Where have you seen genomics have the most impact?
As people are becoming more alert to genomic testing, it’s been great to see more and more patients being referred for testing early. I’m seeing more children under the age of one now – many only a few weeks old, whereas before I wouldn’t have seen them until later in childhood.
For some, genomic testing has given an early diagnosis and allowed families to make critical decisions early, rather than enduring a long diagnostic process involving many hospital admissions and investigations.
For families who have received a diagnosis early on, they have had the confidence and knowledge to go through options for their next pregnancy. In the absence of a diagnosis, couples often don’t feel confident to plan for their next child.
Genomic testing has also allowed us to inform management and surveillance decisions. For example, in some forms of epilepsy, knowing the underlying genetic cause can often help to tailor their medication very specifically, because certain drugs work better on certain types of genetic epilepsy.

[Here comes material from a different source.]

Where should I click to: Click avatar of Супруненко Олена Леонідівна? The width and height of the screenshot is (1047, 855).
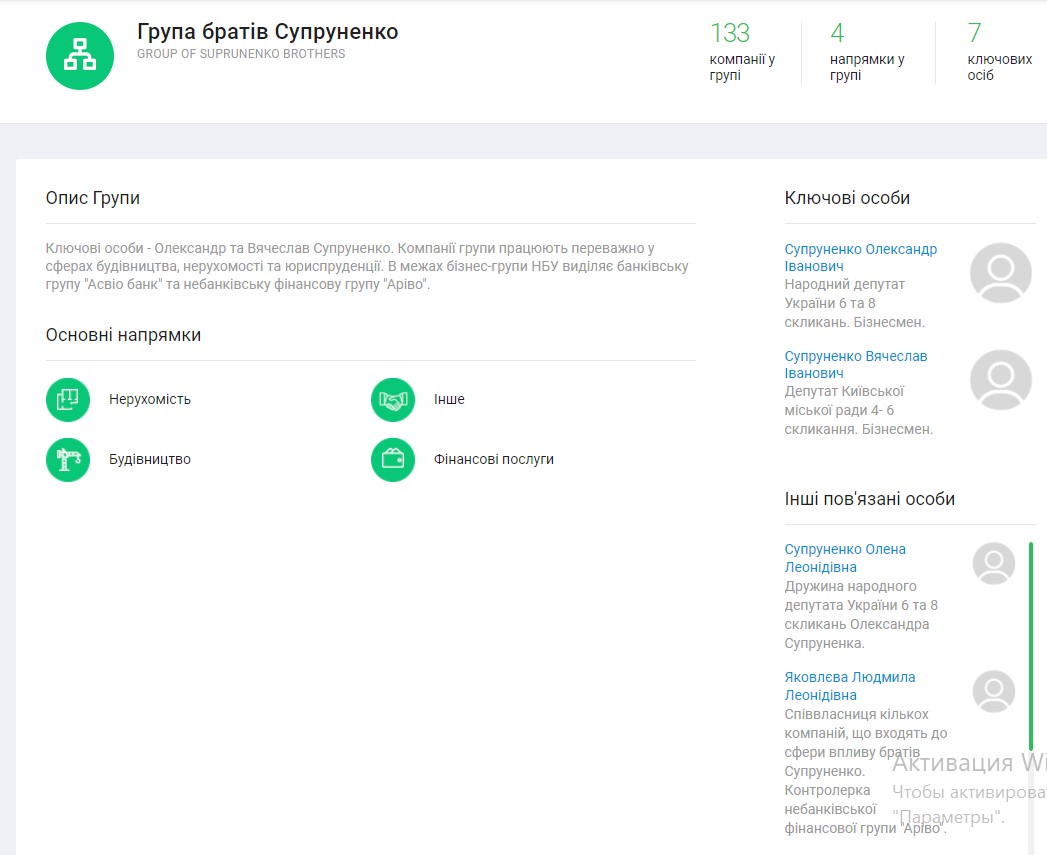993,563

For some parents however, informing them of potential future features of their child’s diagnosis, before their child shows signs of those features can sometimes cause anxiety or place a huge strain on parents’ relationships.
How is this new era of genomics changing the scope of practice for clinical geneticists?
Traditionally, for many genetic conditions we knew a lot about the condition but we weren’t able to confirm a diagnosis. Genomic testing has given us another tool to work with and we now have the capacity to genetically prove some of those conditions.
There are also genetic conditions where there is a lot of overlap in the clinical features seen – for example, about 1400 conditions can cause intellectual disability. So it’s sometimes difficult to diagnose a specific condition or refine a diagnosis without genomic testing.
Clinical Geneticists also play an increasing, and essential, educational role. As the demand for, and use of, genomic testing from other specialties has increased, we are often called upon by other specialists to provide advice and opinions before and after genetic testing. With our in-depth experience working with the various sequencing technologies, we have a level of expertise of the nuances of different tests – for example, sometimes a genomic test is not the right test for the patient because it will not detect the underlying mechanism of their disease, so we are able to recommend a more appropriate test.
What excites you most about the future of whole genome sequencing? What are you hoping to see?
It will be wonderful to have whole genome sequencing available in Queensland for patients, which is what we are working towards. One of the barriers has always been access to testing, as many tests have had to be sent interstate or overseas. So being able to have that capability within Queensland, and subsequently have that close collaboration with the lab, is going to be fantastic for the clinical services, and ultimately benefit our patients.
I am also excited about the potential for re-analysis of genomic data in the future. Where appropriate, I would like to see the ability to revisit the genomic data down the track for patients who don’t receive a diagnosis from their test results. We could then look at the data to see if any new diagnosis have come about, and there could potentially be other useful information there indicating the potential risk of future health problems.